MacTech Spotlight: Kent Sutherland
Volume Number: 23 (2007)
Issue Number: 11
Column Tag: Spotlight
MacTech Spotlight: Kent Sutherland,
What do you do?
I'm a nineteen-year-old, third-year undergraduate computer science student at the Rochester Institute of Technology in Rochester, NY. I work on Chax and other programming projects in my free time. Chax is an InputManager bundle that adds features to iChat. I have also contributed to Adium as part of Google's 2006 Summer of Code.
How long have you been doing what you do?
I initially released Chax in December of 2005, but I've been programming on OS X since my freshmen year of high school. In middle school I dabbled in Mac Toolbox/C and HyperCard, although at that age I wasn't old enough to really understand what I was doing -- I just knew that programming was something that I wanted to do.
Your first computer:
The first computer I used was a Mac IIsi that my parents bought when I was about three years old. I was hooked, and I've been a full-blown computer addict and Mac user ever since.
Are you Mac-only, or a multi-platform person?
Through most of high school I was an exclusive Mac user, but I've become more familiar with other platforms in the past few years. I much prefer using and developing on the Mac, but I do own a PC running Windows and Linux. It spends most of its time powered off.
What attracts you to working on the Mac?
A number of different things draw me to the Mac, one of them being the Mac community itself. It's so cool that individuals or small teams of developers can create some really neat programs and get the attention of a large portion of the Mac community. I initially developed Chax for my own use, but it eventually attracted the attention of a bunch of users, blogs, and magazines. Being able to create something and actually make a difference is surprising to me, especially in a fairly short amount of time.

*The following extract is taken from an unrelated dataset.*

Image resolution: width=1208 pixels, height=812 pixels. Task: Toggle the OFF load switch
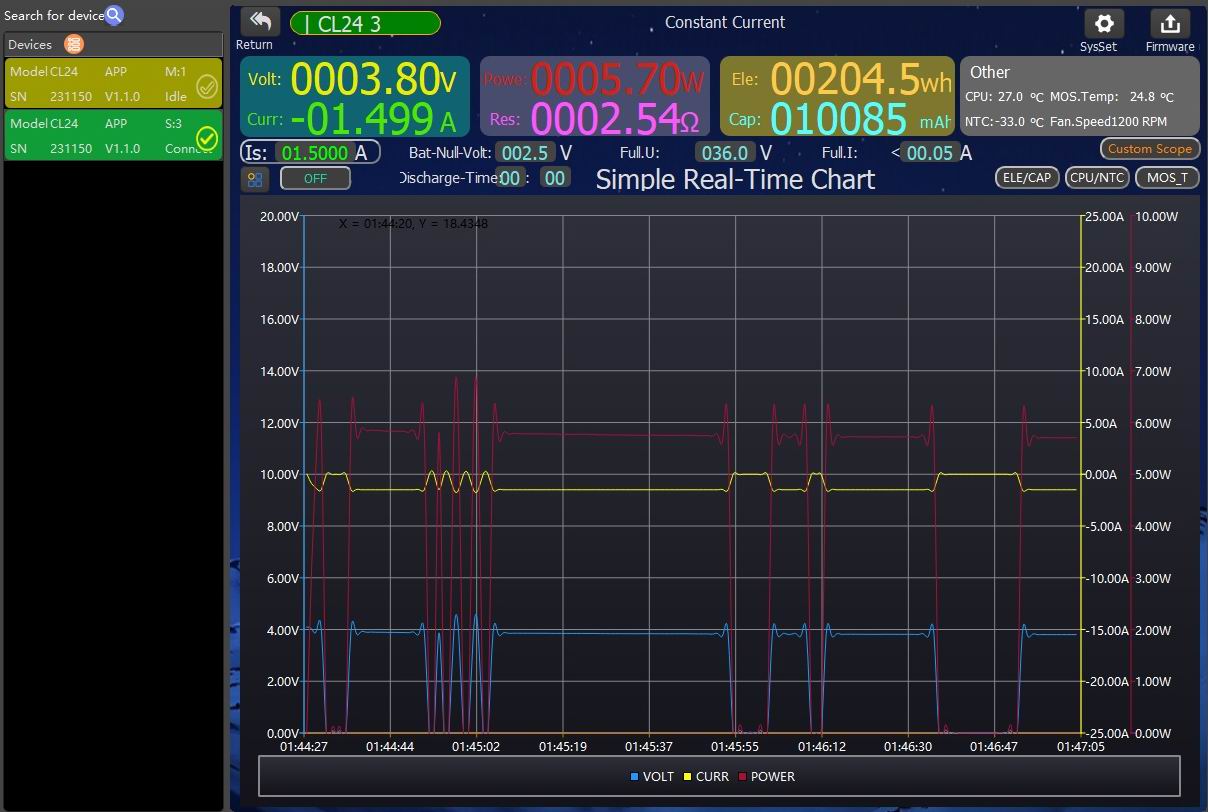coord(315,178)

If I could change one thing about Apple/OS X, I'd:
I'd get Apple to put a higher priority on speed. It feels as if Apple doesn't put nearly enough time into optimizing new software. Aperture being a prime example -- I remember an early version of Aperture on a quad G5 being virtually unusable. While progressive releases do get faster, it would be nice to see Apple get this right the first time around.
What's the coolest tech thing you've done using OS X?
The coolest thing that I've done in OS X, so far, is Chax. Although the InputManager injection method that Chax uses to load into iChat is one of the simplest ways of getting inside an application, it's cool how much you can do with Objective-C once you're in. Coding inside iChat has also been a great learning experience for me. I've gained a more detailed understanding of Objective-C and better reverse engineering skills as a result.
Outside of OS X, another project that I enjoyed was a computer vision project for a class that performed basic face recognition. There wasn't anything innovative about it, but as I'm still learning more about computer science every day, I found it an interesting subject. As computers get faster and built-in cameras become more common, I'm hoping to see more applications that use these cameras for live input and perform more sophisticated image processing in real time. iChat Theater in Leopard is a fun example, but applications that leverage real-time object or face recognition could be even more useful.
Where can we see a sample of your work?
Chax, and its source code, is available for free on my website at http://www.ksuther.com/
The next way I'm going to impact IT/OS X/the Mac universe is:
I'm not yet sure what my next big thing is going to be. Continuing with Chax in Leopard and beyond is certainly a possibility, but there's a lot more out there than just working off of Apple's applications. I am definitely going to work on more Mac applications and projects in the future.